_EXERCISE_. Would you repeat exactly the part of the listing below that runs from the line containing "septiembre (894, 2187)" down to the line containing "Ocaso: la muerte", inclusive, and nothing else?

_DATASET ENTRIES_.
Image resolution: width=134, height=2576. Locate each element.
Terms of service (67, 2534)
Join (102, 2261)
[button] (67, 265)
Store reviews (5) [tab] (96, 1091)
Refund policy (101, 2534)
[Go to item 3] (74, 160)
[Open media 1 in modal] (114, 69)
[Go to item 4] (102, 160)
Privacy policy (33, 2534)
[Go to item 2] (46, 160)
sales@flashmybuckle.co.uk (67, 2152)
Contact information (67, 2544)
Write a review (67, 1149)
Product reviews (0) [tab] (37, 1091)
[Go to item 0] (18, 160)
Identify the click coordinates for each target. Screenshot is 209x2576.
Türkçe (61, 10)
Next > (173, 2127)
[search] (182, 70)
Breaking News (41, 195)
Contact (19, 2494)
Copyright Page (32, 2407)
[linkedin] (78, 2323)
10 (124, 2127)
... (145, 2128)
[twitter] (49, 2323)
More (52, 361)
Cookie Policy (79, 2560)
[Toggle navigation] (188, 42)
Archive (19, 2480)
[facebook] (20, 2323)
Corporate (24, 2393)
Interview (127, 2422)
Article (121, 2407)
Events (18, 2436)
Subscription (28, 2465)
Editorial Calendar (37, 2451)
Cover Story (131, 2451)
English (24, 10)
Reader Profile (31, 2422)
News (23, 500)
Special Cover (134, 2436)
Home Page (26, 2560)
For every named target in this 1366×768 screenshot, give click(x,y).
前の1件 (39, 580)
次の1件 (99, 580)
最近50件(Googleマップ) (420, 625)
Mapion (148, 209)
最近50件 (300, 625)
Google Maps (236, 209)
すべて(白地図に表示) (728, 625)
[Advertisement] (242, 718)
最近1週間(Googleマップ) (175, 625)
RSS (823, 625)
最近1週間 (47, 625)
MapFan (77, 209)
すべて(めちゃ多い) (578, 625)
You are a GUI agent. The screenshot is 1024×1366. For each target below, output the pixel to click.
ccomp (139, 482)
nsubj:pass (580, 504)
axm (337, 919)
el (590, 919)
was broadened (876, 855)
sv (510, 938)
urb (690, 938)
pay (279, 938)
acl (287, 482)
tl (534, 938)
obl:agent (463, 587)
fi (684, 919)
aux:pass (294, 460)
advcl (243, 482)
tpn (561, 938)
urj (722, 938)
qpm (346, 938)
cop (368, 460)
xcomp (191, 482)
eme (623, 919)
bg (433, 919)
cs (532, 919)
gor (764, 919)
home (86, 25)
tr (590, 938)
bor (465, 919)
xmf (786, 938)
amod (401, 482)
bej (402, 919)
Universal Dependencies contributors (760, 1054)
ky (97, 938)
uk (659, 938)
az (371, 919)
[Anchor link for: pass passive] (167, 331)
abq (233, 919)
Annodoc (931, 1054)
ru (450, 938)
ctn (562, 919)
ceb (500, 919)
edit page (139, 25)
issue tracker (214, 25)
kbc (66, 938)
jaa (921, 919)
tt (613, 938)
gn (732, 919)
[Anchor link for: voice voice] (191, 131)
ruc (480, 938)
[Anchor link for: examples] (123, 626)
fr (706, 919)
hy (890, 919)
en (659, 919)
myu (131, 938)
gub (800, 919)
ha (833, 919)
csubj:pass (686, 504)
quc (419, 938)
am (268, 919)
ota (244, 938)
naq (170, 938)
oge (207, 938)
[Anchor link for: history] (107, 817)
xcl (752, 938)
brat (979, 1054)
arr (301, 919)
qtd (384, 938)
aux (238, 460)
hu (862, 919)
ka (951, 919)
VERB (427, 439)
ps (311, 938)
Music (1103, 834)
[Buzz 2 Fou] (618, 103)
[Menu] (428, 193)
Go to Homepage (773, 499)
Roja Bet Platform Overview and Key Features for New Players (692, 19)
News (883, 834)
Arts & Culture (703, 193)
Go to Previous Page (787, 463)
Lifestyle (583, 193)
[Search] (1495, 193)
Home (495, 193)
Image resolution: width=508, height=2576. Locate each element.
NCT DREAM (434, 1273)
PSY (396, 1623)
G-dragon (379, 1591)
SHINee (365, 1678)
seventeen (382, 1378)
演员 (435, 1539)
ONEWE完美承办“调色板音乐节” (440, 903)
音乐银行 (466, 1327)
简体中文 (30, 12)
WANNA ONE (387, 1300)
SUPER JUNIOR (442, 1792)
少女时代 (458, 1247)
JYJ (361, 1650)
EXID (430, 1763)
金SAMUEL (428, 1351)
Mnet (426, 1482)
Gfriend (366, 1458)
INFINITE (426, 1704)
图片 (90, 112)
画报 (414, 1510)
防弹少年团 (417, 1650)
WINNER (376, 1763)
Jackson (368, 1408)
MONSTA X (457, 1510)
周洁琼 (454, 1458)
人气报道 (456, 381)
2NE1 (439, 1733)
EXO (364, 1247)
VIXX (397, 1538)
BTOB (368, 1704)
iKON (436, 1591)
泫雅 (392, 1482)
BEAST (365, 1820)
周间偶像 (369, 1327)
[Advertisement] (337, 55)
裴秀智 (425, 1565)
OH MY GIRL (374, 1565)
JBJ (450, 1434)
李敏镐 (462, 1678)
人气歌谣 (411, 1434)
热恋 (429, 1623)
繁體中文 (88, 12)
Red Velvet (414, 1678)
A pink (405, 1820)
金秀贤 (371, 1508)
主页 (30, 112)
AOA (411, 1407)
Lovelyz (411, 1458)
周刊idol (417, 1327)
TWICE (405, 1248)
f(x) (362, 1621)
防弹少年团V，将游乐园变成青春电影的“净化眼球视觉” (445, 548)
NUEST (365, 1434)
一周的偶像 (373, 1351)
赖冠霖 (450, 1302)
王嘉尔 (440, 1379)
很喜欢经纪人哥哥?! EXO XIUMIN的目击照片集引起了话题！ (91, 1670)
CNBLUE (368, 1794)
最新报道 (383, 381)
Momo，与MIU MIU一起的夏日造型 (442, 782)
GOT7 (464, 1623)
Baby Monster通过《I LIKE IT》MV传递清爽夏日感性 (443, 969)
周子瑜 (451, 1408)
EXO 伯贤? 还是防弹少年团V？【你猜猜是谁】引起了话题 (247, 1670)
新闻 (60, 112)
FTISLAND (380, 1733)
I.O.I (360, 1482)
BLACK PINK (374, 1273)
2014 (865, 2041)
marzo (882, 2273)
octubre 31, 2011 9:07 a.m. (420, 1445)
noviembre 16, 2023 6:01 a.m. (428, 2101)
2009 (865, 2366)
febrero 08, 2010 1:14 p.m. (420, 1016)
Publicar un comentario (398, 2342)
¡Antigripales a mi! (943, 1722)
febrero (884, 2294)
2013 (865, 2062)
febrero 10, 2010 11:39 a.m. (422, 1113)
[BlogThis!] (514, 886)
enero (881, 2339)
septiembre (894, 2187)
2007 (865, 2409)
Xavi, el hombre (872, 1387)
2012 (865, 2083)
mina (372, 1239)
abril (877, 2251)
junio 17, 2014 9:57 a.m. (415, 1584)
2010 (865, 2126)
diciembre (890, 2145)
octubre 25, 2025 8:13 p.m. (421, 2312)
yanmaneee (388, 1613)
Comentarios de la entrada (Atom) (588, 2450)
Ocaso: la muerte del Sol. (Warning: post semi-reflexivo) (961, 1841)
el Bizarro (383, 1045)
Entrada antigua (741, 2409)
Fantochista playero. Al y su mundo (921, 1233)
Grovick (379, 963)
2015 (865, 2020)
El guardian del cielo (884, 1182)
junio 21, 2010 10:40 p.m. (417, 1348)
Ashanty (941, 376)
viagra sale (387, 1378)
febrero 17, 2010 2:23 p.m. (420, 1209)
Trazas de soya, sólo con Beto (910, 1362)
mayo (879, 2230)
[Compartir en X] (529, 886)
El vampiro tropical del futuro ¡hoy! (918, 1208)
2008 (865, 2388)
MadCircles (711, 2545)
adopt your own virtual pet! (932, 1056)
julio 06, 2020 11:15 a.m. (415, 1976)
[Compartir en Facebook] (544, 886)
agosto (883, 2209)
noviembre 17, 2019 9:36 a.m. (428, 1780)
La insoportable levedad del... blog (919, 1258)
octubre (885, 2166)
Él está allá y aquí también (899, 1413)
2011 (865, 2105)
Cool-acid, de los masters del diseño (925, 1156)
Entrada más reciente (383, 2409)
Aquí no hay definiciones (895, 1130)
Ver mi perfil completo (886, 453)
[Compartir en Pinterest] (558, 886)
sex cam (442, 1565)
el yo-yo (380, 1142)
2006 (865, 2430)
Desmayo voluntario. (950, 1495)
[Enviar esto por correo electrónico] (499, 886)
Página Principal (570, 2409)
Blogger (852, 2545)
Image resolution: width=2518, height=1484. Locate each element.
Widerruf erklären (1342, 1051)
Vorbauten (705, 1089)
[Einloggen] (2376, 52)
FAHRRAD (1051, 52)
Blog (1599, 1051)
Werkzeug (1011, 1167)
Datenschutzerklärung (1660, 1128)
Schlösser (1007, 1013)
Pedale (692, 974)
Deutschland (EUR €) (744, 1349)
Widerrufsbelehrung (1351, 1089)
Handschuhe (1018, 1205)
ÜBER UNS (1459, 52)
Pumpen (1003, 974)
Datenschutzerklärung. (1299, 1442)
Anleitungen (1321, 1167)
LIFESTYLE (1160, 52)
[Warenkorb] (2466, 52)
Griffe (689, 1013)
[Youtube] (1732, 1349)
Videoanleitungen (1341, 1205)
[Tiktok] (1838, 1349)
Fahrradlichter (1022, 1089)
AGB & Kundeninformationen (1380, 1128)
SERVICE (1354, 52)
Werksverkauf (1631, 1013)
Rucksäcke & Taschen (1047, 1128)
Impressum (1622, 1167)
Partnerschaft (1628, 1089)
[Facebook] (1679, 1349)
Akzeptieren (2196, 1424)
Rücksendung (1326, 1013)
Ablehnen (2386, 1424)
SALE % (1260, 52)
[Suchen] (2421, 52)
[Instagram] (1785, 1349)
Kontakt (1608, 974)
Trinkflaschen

_RESULT_.
septiembre (894, 2187)
2007 (865, 2409)
Xavi, el hombre (872, 1387)
2012 (865, 2083)
mina (372, 1239)
abril (877, 2251)
junio 17, 2014 9:57 a.m. (415, 1584)
2010 (865, 2126)
diciembre (890, 2145)
octubre 25, 2025 8:13 p.m. (421, 2312)
yanmaneee (388, 1613)
Comentarios de la entrada (Atom) (588, 2450)
Ocaso: la muerte del Sol. (Warning: post semi-reflexivo) (961, 1841)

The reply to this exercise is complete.